Haunted Downtown Wilmington Dog Walk
COPY TO COME
#1: COTTON EXCHANGE
321 N Front St, Wilmington, NC 28401
Ever since the 1700’s, the area that houses The Cotton Exchange has been in use (originally known as known as Paddock’s Hollow -or Paddy’s Hollow to a few whom had a few too many drinks- included a horse pond and paddock). In 1886, there was a fire that wiped out much of that area that was used by squatters living in lean-tos and rickety shacks. Renovated in the 1970’s, these building were turned into a mix of shopping and dining venues. Over the years, there has been sightings, weird happenings, and more that suggests The Cotton Exchange and its’ many shops are haunted! A few such tales include:
- The German Cafe has a ghost (a Victorian-dressed woman) that likes to appear around dinner hour at the top of the steps leading to the upper dinning room.
- The Golden Gallery has an apparition of a man in a black top hat and long black coat that stands and disappears quickly in the corner of the shop.
- The Top Toad employees have heard the clanging of hangers, footsteps and murmurs — even though there was no one else in the store. There has been unfolding of shirts and displays knocked down too.

Task brief
From the Haunted Downtown Wilmington Dog Walk text, list every business within The Cotton Exchange that the text names as the site of a haunting.

Information supplied
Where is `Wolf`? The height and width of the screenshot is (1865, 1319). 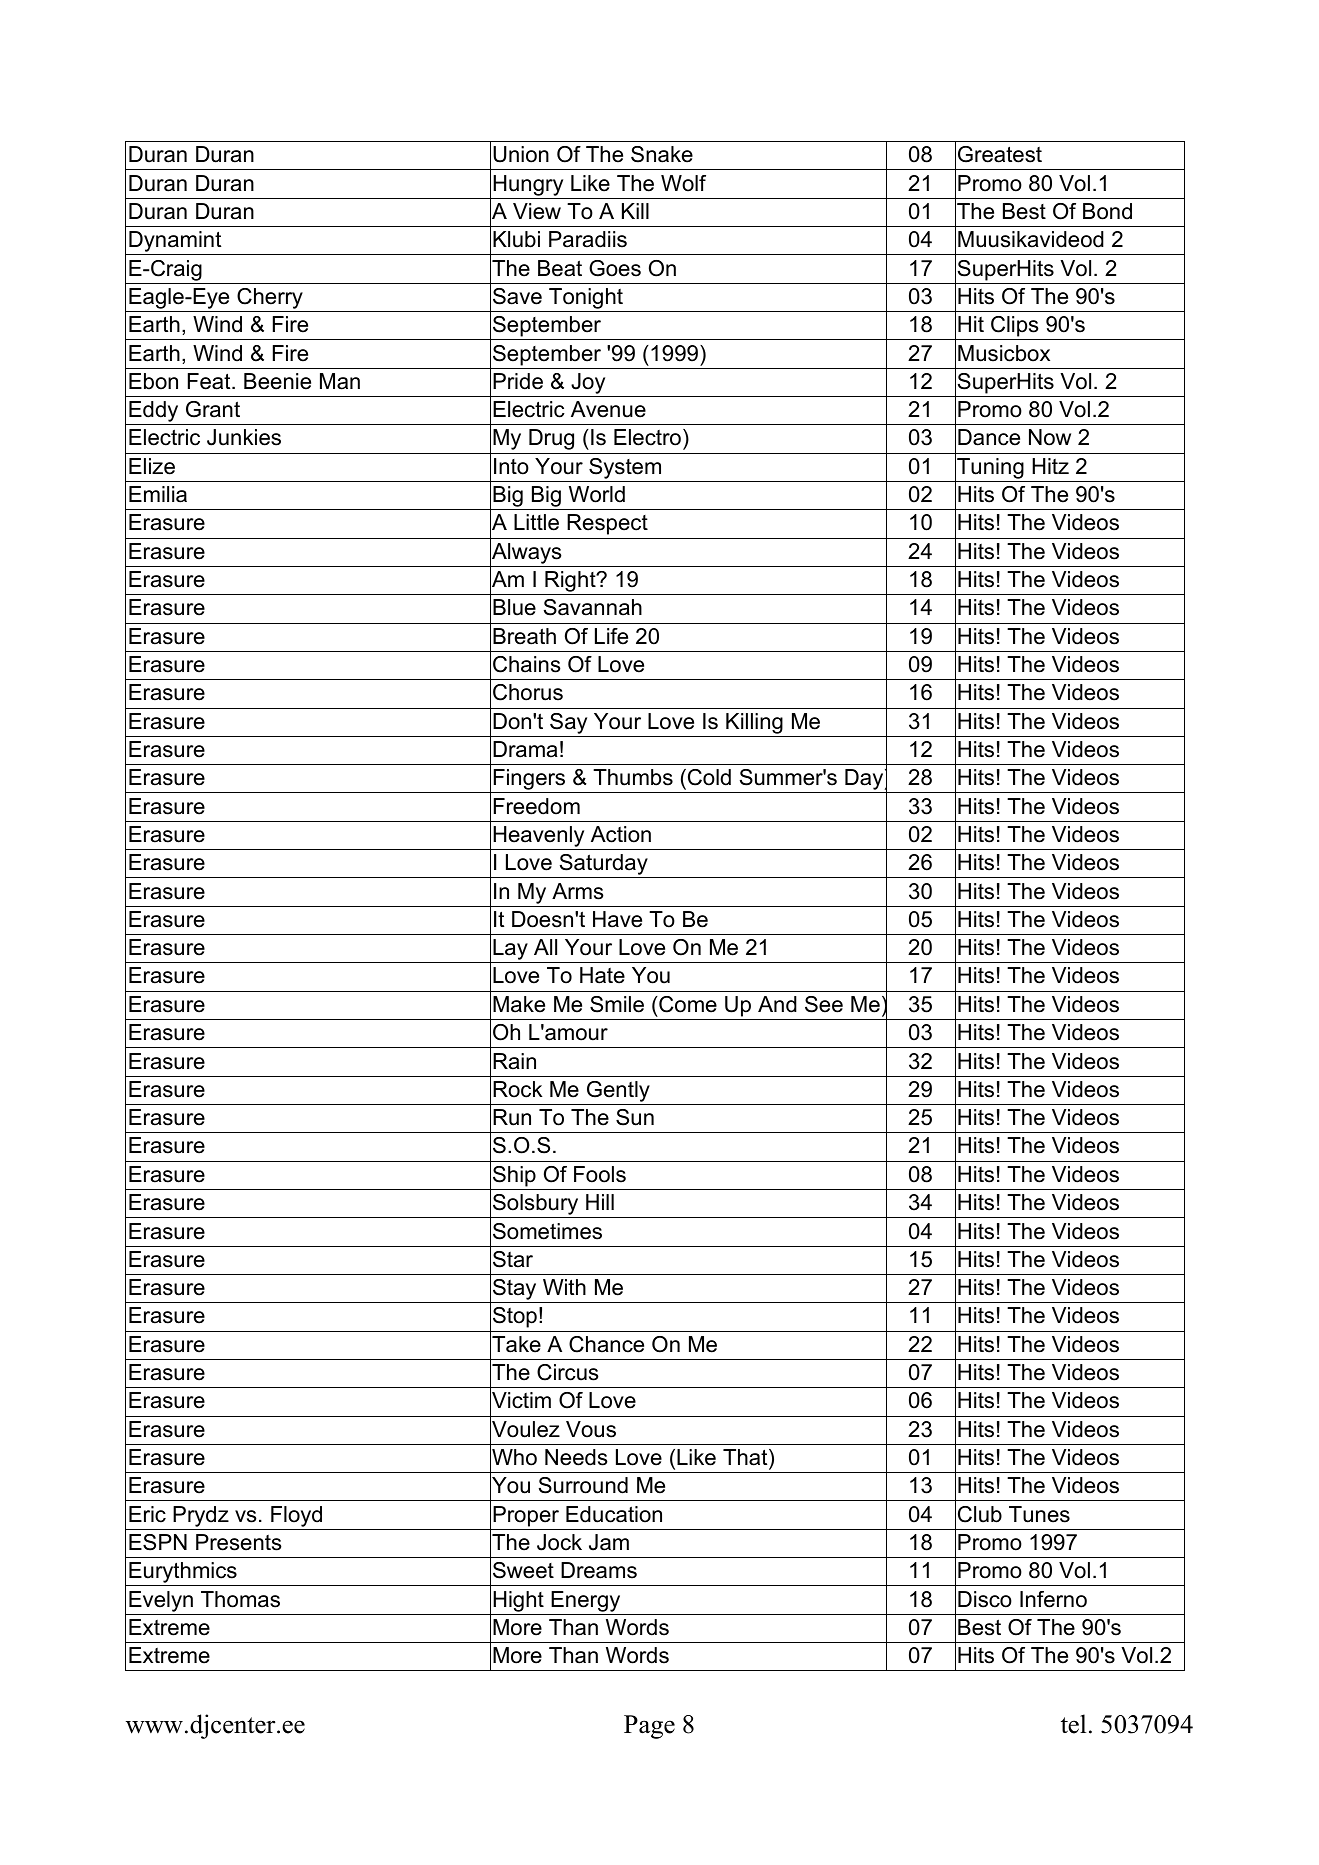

Correct result
- The German Cafe
- The Golden Gallery
- The Top Toad